You are viewing a plain text version of this content. The canonical link for it is here.

Posted to user@cassandra.apache.org by Chamila Wijayarathna <cd...@gmail.com> on 2014/12/14 13:01:02 UTC

Cassandra Database using too much space

Hello all,

We are trying to develop a language corpus by using Cassandra as its
storage medium.

https://gist.github.com/cdwijayarathna/7550176443ad2229fae0 shows the types
of information we need to extract from corpus interface.
So we designed schema at
https://gist.github.com/cdwijayarathna/6491122063152669839f to use as the
database. Out target is to develop corpus with 100+ million words.

By now we have inserted about 1.5 million words and database has used about
14GB space. Is this a normal scenario or are we doing anything wrong? Is
there any issue in our data model?

Thank You!
-- 
*Chamila Dilshan Wijayarathna,*
SMIEEE, SMIESL,
Undergraduate,
Department of Computer Science and Engineering,
University of Moratuwa.

Re: Cassandra Database using too much space

Posted by Chamila Wijayarathna <cd...@gmail.com>.

Hi Ryan,

Thank you very much. This helps a lot.

On Sun, Dec 14, 2014 at 9:14 PM, Ryan Svihla <rs...@datastax.com> wrote:
>
> Well your data model looks fine at a glance, a lot of tables, but they
> appear to be mapping to logically obvious query paths. This denormalization
> will make your queries fast but eat up more disk, and if disk is really a
> pain point, Id suggest looking at your economics a bit, and look at your
> tradeoffs.
>
>
>    1. If you want less disk usage, and can afford to have longer query
>    times, switch from denormalized views and use indexes instead, you'll get
>    better disk space savings, at the cost of more round trips on a read (read
>    index value..get partition key, do another read).
>    2. If you really need queries to be as fast as possible, then you're
>    on the right path, but you'll have to realize this is the cost of scale.
>    With even relational databases in the past I've had to use a similar
>    strategy to speed up lookups (less different query parameters in that case
>    and more queries that would normally require lots of joins).
>
> Hope this helps explain tradeoffs and costs.
>
> On Sun, Dec 14, 2014 at 6:01 AM, Chamila Wijayarathna <
> cdwijayarathna@gmail.com> wrote:
>>
>> Hello all,
>>
>> We are trying to develop a language corpus by using Cassandra as its
>> storage medium.
>>
>> https://gist.github.com/cdwijayarathna/7550176443ad2229fae0 shows the
>> types of information we need to extract from corpus interface.
>> So we designed schema at
>> https://gist.github.com/cdwijayarathna/6491122063152669839f to use as
>> the database.
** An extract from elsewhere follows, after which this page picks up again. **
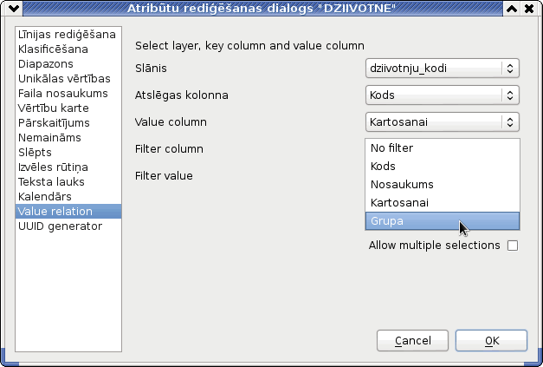Pick Teksta lauks from the list
543x367 pixels.
coord(68,182)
Out target is to develop corpus with 100+ million words.
>>
>> By now we have inserted about 1.5 million words and database has used
>> about 14GB space. Is this a normal scenario or are we doing anything wrong?
>> Is there any issue in our data model?
>>
>> Thank You!
>> --
>> *Chamila Dilshan Wijayarathna,*
>> SMIEEE, SMIESL,
>> Undergraduate,
>> Department of Computer Science and Engineering,
>> University of Moratuwa.
>>
>
>
> --
>
> [image: datastax_logo.png] <http://www.datastax.com/>
>
> Ryan Svihla
>
> Solution Architect
>
> [image: twitter.png] <https://twitter.com/foundev> [image: linkedin.png]
> <http://www.linkedin.com/pub/ryan-svihla/12/621/727/>
>
> DataStax is the fastest, most scalable distributed database technology,
> delivering Apache Cassandra to the world’s most innovative enterprises.
> Datastax is built to be agile, always-on, and predictably scalable to any
> size. With more than 500 customers in 45 countries, DataStax is the
> database technology and transactional backbone of choice for the worlds
> most innovative companies such as Netflix, Adobe, Intuit, and eBay.
>
>

-- 
*Chamila Dilshan Wijayarathna,*
SMIEEE, SMIESL,
Undergraduate,
Department of Computer Science and Engineering,
University of Moratuwa.

Re: Cassandra Database using too much space

Posted by Ryan Svihla <rs...@datastax.com>.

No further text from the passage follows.